Page extract:
Here's exactly what kind of crochet inspiration happened since the last newsletter:

I had to go through my entire yarn stash because I'm renovating the room where my yarn is stored. Of course I rediscovered yarns that inspired me. One of them sparked a wildfire.

It's funny which yarn it was and why: one ball of Plymouth Obsession that I've had for about four years. It's insanely soft, but plenty of yarn is that soft. It also has a novelty hippie texture (looks frayed and faded like old jeans) and has mottled colors like a Monet painting. I held it and thought, "Why don't I crochet a simple filet scarf and get it over with already?"

I did that, and wondered, "Why is my fall-back filet?" (dc + ch-1 or ch-2 in each dc of each row). "Because I want it meshy, not solid." Then, "So why filet and not diagonal mesh (ch 5, sc in each ch-5 space of each row)? Or some other mesh, heck, a Tunisian mesh? And why in rows? Why not corner-start it or something?"

[Entries on target coordinates]
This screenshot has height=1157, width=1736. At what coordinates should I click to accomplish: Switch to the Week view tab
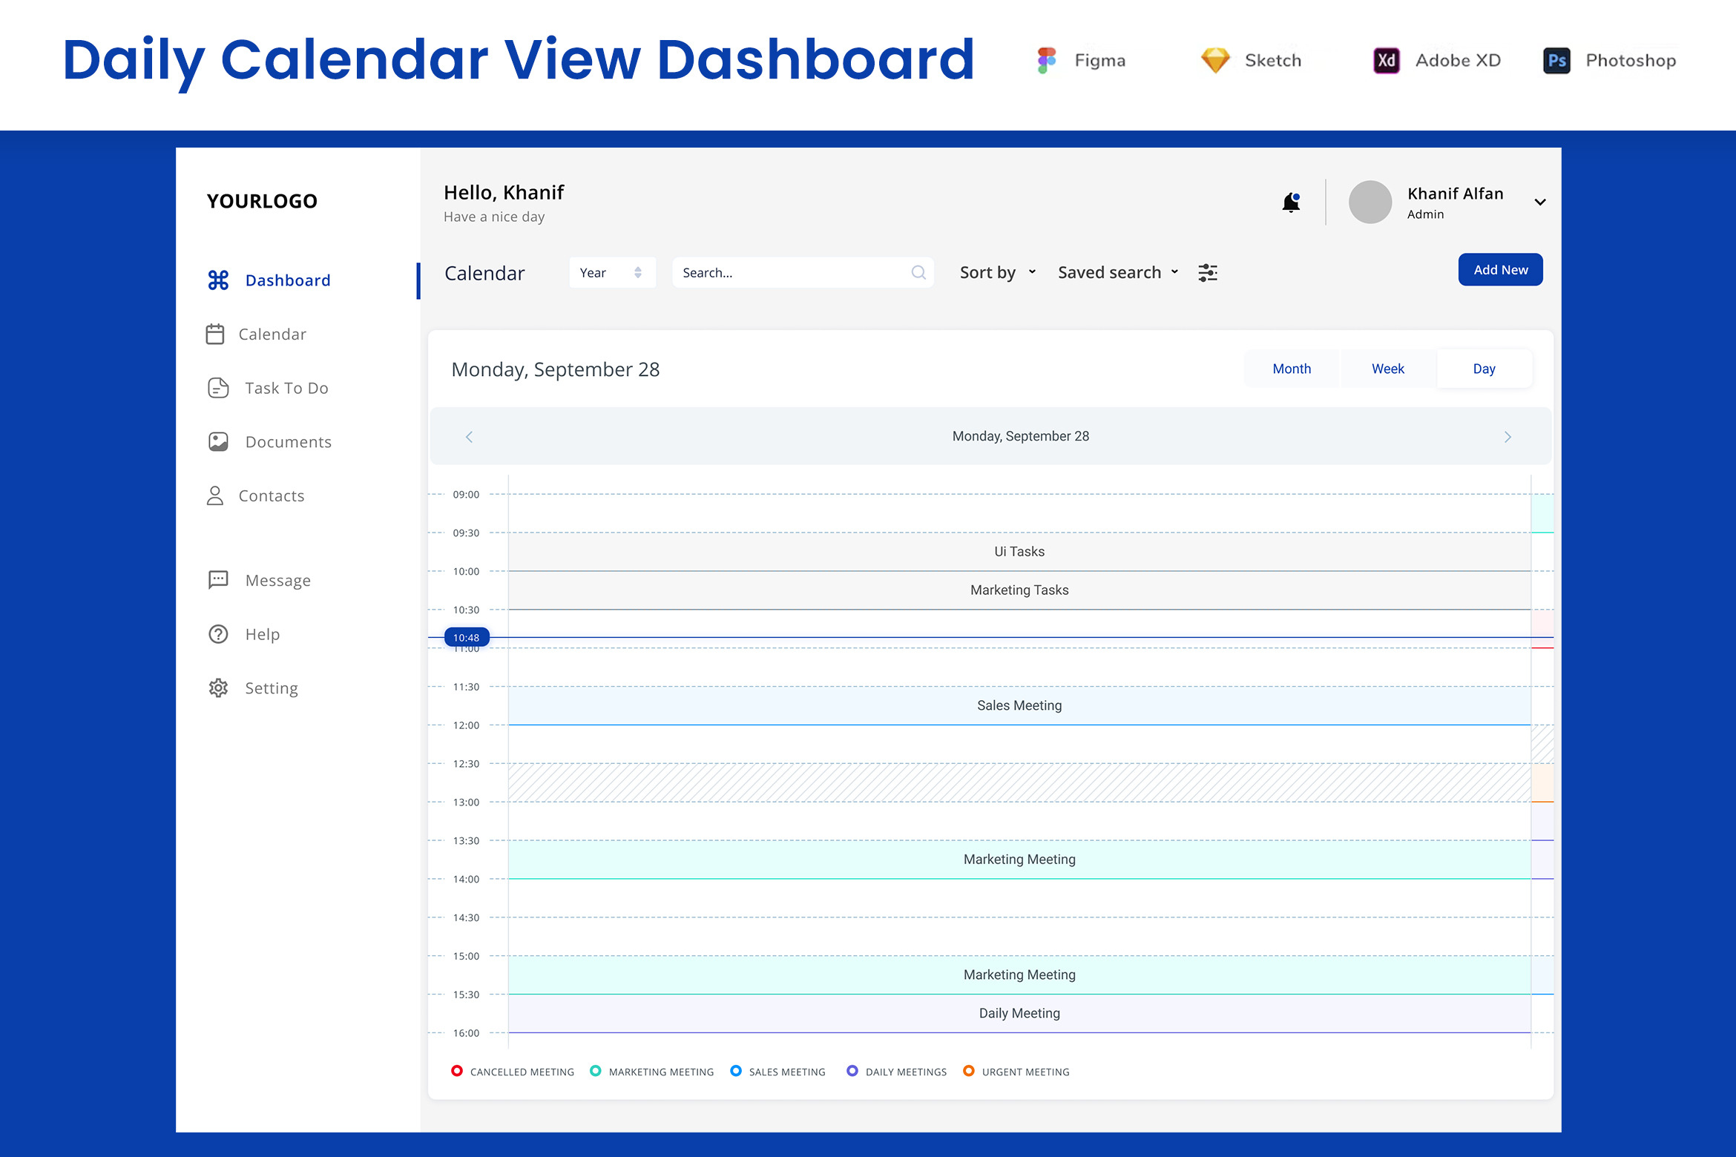pyautogui.click(x=1387, y=369)
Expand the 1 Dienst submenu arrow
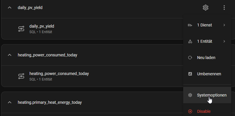This screenshot has width=235, height=116. point(224,25)
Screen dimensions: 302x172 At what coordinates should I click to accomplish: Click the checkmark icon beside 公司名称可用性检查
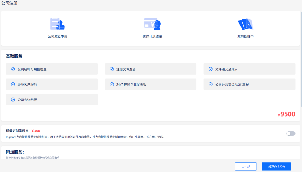click(x=12, y=69)
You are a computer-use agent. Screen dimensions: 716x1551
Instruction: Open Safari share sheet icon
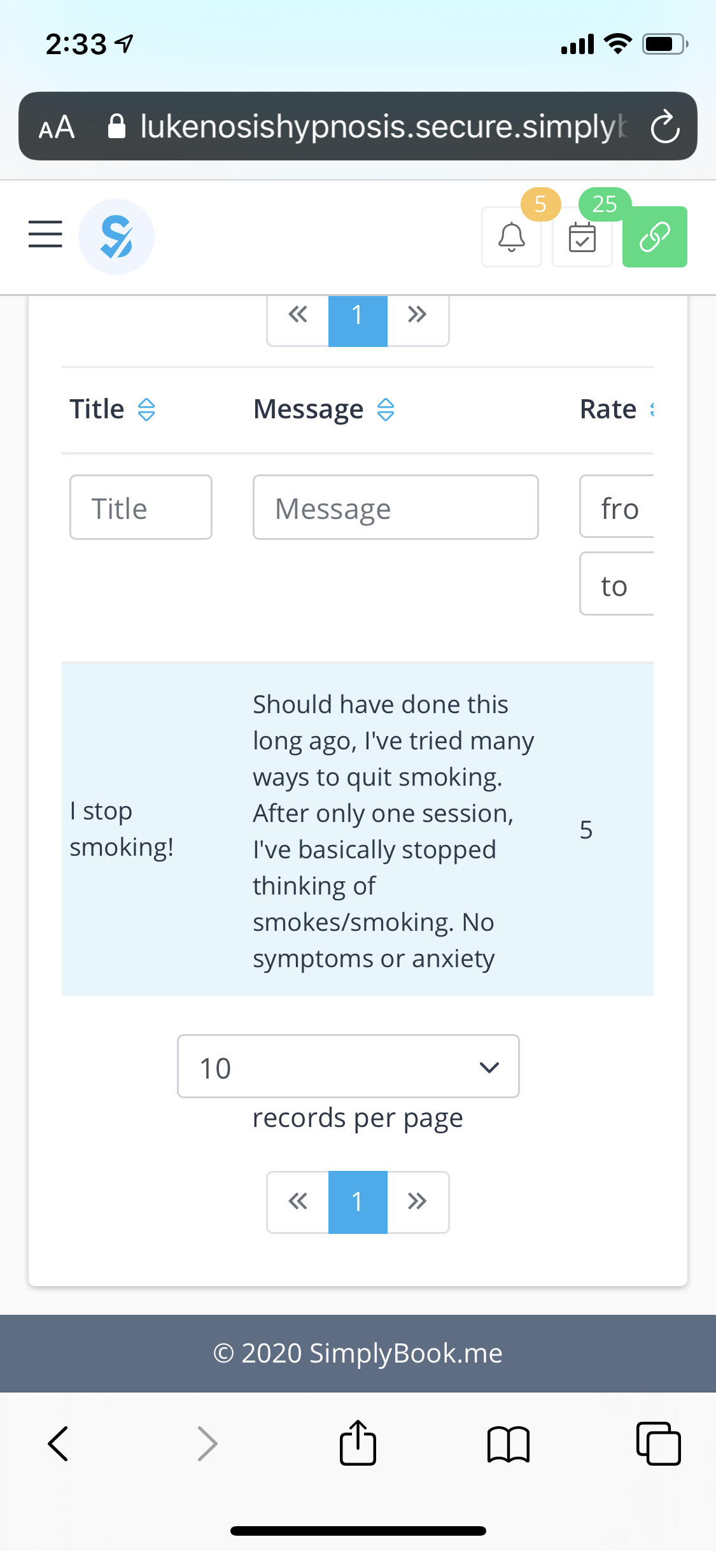coord(358,1443)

Task list:
1. Translate this sentence from the crochet newsletter into Spanish: "Of course I rediscovered yarns that inspired me."
2. Name every kind of crochet mesh that the crochet newsletter mentions.
3. Pick up the crochet newsletter after its last sentence and write what comes next.
These entries come from a different source than the crochet newsletter.

Task answers:
1. Por supuesto, redescubrí hilos que me inspiraron.

2. Filet, diagonal mesh, Tunisian mesh

3.
These thoughts caused a whole net-crochet swatching fest over here. I have answers to my first questions, but they brought on more questions. Then I caught a cold (hayfever migraine?) and that put a damper on them. Before that happened, here's what I noticed:

I want a "net" on those rare occasions when I want lace without the lace. Usually I can't resist gussying-up a simple net, like the yellow bolero at right; but if the yarn has fancy colors or textures, a simple net is much better than a lace pattern.

Unlike true lacy-lace, net is a simple binary structure: all stitch spaces are the same, like a building-block grid. The space is either filled (solid) or empty (a hole).

Netted A Few Experiments

I experimented with offset rows, starting in one corner, and sprinkled in a few other stitches. Filet isn't the only crochet stitch pattern that is a binary building-block grid. There is the diagonal mesh (a.k.a. "fishnet") and a hexagonal-looking net, and simple-to-elaborate variations of these. I tried starting filet (left), fishnet (center), and hexagonal mesh (right) from one corner. A big advantage of fishnet is that it's normally much stretchier than filet; but when started in a corner, the filet has the most stretch at the edges.

I notice that I fall back on filet instead of diagonal mesh if I want to have the fewest choices to make before crocheting: I have filet on speed-dial in my memory bank. With fishnet, I often forget how I most like to set up the first row and start the next rows, because each row is offset. However, an advantage is that it lends itself to lovely shell patterns.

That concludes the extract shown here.